As the novel opens at a time of demonetisation, it is little surprise that the vagaries of wealth are a constant preoccupation. Satyapriya’s life is an endless series of taking loans, trying to repay loans, and then being thwarted by interest. Meera says that when demonetisation hit, she felt its pressures even though she belongs to the middle-class. She was far from home and travelling in Chandigarh for a literature festival. As her card was not working, she suddenly found herself in a situation where she only had a few borrowed hundred-rupee notes. She says, “I found that coming from a middle-class family, my faith or my life was always under the effects of the economic decisions the governments of those times have taken. The political happenings determined the cause of my life. It was revealed that the personal and the political were the same.”

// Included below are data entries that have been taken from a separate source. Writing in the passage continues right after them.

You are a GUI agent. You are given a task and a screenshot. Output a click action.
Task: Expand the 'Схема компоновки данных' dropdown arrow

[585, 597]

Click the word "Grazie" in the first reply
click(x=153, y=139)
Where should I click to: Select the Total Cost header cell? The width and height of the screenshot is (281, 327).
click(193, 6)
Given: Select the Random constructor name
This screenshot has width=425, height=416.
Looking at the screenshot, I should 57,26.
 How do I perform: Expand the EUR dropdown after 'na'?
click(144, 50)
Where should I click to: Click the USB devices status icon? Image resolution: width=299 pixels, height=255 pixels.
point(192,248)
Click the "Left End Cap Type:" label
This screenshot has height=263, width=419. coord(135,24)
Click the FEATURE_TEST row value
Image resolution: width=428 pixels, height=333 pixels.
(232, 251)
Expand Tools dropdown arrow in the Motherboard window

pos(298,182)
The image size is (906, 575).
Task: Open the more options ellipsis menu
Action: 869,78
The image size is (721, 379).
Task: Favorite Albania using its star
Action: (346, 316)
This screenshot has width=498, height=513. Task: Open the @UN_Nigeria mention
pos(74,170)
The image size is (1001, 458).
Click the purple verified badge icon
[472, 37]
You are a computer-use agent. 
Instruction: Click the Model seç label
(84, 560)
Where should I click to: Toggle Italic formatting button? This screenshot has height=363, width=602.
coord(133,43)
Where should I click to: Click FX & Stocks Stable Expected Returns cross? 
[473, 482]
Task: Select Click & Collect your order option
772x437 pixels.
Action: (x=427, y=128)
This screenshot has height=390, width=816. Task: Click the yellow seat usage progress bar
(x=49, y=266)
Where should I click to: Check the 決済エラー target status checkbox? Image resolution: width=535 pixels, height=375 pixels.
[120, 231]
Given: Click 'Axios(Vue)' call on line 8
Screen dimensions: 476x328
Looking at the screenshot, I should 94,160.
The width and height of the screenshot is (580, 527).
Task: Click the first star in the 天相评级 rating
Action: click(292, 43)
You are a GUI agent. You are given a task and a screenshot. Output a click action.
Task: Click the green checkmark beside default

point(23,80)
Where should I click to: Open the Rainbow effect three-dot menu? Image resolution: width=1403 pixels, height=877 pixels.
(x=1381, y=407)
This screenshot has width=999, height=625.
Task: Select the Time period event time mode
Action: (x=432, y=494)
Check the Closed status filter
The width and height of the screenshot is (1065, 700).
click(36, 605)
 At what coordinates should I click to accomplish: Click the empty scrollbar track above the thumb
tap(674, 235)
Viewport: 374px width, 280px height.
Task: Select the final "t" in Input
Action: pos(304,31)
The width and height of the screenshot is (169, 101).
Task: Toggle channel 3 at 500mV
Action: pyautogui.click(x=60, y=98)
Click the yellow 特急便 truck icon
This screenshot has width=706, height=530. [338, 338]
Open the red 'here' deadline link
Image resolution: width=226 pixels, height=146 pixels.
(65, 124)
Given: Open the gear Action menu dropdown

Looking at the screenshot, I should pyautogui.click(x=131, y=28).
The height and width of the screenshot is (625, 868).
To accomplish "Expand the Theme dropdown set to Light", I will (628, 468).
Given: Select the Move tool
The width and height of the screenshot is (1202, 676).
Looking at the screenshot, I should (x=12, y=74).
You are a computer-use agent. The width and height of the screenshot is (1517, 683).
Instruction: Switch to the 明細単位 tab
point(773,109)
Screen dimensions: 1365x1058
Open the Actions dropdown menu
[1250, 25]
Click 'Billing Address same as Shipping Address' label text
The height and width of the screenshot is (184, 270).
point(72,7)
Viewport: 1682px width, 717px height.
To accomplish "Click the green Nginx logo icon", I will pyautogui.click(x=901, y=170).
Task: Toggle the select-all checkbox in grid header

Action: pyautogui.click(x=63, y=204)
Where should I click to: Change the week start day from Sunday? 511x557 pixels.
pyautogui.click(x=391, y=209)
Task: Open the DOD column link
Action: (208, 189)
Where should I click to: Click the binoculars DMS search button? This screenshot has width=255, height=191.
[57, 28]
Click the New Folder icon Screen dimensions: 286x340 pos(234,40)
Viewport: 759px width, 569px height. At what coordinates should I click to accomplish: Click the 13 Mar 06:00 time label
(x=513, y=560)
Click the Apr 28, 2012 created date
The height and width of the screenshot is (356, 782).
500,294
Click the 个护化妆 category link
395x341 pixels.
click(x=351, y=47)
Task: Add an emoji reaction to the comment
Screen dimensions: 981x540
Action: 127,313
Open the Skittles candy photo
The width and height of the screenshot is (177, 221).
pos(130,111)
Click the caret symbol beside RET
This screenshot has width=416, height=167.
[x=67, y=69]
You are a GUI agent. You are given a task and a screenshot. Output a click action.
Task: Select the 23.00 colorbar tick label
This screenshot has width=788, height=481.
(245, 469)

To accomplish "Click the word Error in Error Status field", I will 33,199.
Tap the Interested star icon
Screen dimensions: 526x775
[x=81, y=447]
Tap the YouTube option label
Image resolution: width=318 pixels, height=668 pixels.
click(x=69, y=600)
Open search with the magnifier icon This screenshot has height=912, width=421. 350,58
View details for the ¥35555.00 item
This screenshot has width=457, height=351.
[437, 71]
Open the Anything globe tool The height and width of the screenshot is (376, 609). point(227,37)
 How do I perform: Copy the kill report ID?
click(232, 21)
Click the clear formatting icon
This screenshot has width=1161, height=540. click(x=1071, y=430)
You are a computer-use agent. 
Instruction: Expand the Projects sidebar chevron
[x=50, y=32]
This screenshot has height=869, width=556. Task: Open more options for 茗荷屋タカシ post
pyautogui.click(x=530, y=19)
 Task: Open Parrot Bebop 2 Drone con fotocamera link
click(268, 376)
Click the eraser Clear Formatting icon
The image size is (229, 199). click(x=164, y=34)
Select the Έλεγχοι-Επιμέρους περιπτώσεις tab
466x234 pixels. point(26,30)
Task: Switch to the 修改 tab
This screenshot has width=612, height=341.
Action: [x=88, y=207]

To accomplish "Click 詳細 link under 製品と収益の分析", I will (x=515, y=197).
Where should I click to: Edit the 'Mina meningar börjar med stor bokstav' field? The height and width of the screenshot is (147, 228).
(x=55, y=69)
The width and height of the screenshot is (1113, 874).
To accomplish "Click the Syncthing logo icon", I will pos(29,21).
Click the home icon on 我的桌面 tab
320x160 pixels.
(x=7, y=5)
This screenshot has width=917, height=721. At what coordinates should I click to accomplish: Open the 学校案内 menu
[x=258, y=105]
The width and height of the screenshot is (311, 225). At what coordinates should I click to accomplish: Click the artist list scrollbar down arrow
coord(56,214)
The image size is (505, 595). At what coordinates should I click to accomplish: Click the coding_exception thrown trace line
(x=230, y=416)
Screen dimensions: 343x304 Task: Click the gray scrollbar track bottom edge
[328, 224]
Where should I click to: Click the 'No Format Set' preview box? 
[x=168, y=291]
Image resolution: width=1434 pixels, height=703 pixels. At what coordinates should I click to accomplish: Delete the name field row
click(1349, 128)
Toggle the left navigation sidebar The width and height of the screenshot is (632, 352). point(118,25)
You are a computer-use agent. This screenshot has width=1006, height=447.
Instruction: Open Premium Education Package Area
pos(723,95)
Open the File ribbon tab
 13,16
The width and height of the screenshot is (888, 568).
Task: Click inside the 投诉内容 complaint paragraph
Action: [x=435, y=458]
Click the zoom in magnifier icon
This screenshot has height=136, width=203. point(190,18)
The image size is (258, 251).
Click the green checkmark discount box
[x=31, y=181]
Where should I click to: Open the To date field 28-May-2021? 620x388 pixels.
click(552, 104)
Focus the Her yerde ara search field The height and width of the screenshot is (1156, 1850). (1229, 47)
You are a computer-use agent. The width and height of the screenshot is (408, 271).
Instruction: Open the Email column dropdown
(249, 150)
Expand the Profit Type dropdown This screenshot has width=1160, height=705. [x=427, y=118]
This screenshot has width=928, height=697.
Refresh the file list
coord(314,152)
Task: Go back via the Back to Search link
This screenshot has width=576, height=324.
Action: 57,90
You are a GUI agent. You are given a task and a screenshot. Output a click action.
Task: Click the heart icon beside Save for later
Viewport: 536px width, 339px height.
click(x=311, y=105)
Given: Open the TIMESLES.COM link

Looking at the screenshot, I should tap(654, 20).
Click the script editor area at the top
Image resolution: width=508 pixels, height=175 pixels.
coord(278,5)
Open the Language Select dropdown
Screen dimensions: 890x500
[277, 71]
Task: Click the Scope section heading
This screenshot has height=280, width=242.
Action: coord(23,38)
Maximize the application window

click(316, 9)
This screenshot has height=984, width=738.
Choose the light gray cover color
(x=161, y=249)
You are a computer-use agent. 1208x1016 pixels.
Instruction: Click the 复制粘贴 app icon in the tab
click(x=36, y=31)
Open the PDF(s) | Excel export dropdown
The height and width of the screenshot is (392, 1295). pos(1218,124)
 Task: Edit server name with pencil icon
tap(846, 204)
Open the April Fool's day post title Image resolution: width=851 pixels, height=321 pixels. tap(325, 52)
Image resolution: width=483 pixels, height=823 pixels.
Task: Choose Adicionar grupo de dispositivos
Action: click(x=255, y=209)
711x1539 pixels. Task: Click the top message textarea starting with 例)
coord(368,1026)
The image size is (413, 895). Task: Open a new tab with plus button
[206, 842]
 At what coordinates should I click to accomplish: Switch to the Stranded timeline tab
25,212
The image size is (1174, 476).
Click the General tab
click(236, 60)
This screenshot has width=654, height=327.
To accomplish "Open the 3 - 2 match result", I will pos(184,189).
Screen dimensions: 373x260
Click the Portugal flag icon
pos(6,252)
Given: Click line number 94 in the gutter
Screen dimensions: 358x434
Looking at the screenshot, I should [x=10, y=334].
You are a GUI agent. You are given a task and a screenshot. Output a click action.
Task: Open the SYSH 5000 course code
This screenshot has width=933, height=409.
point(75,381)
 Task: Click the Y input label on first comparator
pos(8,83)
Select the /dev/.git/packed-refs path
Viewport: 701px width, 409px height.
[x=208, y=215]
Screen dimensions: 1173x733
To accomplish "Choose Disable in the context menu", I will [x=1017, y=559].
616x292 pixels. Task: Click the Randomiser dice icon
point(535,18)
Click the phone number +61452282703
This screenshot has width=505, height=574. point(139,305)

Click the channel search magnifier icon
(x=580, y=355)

Travelling to the airport she noticed long lines of people queuing outside banks and ATMs. And the general sense of shock and despair all around. The only question in her mind was if this was allegedly a way to end black money or corruption, why couldn’t there have been a more humane, a kinder way to do so? She says, “I always remember the writings of Gandhiji from his last years. He said, ‘I am going to give you a talisman. Whenever you are feeling not sure about your choice or your decision, here is your touchstone. You should imagine how it is going to affect the poorest of the poorest people in our country, so then you can take the right or best decision.’ That stays in my mind. Why are our rulers not doing that when they make a decision? When they implement the policy, why are they not thinking about or actually looking at the face of the poorest of the poor?”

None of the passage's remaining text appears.